II juni 1960
Mijn allerliefste Bep en kinders,
Nu voel ik pas goed hoe sterk we wel met elkaar verbonden zijn, hoe lief en flink jullie zijn. Wat zal het moeilijk voor jullie zijn, en voor elk van jullie op de eigen manier, het hoofd te bieden aan onbegrip, aan kletspraat, aan alles wat nu op jullie af stormt. Gelukkig hebben de mensen sinds de oorlog geleerd, dat het niet altijd een schande is om in de gevangenis te zitten. En gelukkig kennen jullie papa goed genoeg, en kennen ook zijn vrienden en bekenden hem goed genoeg, om te weten dat hij steeds rechtuit door het leven is gegaan, en dat zal blijven doen! Jij zult nu wel eerstdaags bij me op bezoek mogen, Bep. Wat is die gedachte heerlijk, hè. Ik moet lachen en krijg ook tranen in de ogen van blijdschap als ik eraan denk. En dan zullen jullie, m'n kinders, toch ook wel eens gauw mogen komen. En oma misschien ook wel een keertje (wanneer komt ze terug van vakantie?) Ze zal wel schrikken, maar ze is een ouwe taaie, die na het leven met oom Henk en wat daarna gebeurd is in Ravensbrück, ook nu de tanden op elkaar zal zetten. Ze zal in de toekomst wel vaak bij jullie zijn, dat weet ik zeker.

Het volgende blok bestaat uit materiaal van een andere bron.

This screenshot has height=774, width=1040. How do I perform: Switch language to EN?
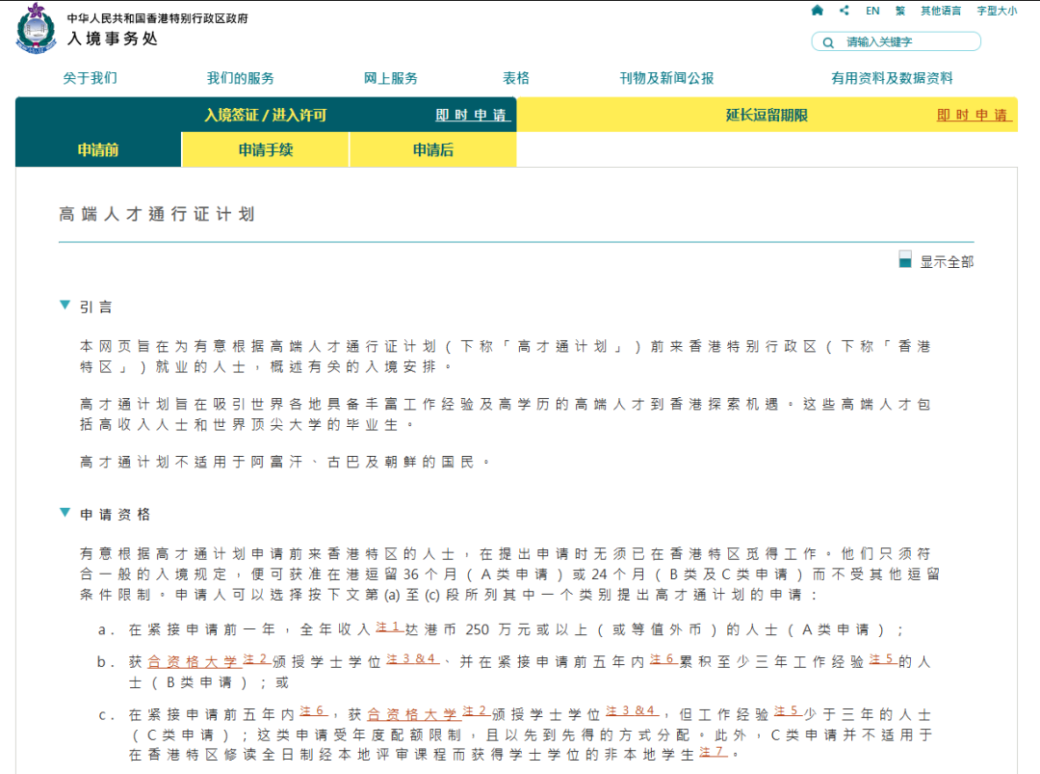(x=872, y=11)
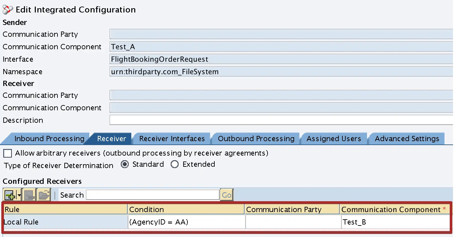Screen dimensions: 454x237
Task: Open the Outbound Processing tab
Action: tap(256, 139)
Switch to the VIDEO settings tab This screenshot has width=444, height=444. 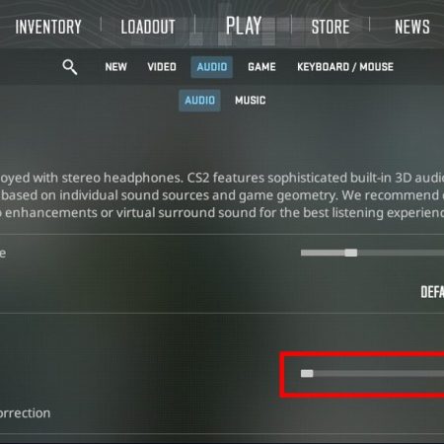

Ik heb net gelucht, heerlijk in het zonnetje. Door een of andere ambtenaar werd me gevraagd of ik rookte, en heb nee gezegd. Het is nu de derde dag dat ik niet meer rook (al had ik er vaak gelegenheid toe) en daar, naar allerlei wijzen beweren, de derde dag de moeilijkste is, is de situatie hoopvol.
Zoeven is me gezegd, dat drie leden van het gezin samen eens per week een kwartier op bezoek mogen. Bezoekdag èn uur moet jij aanvragen, Bep. Dan krijg je bericht.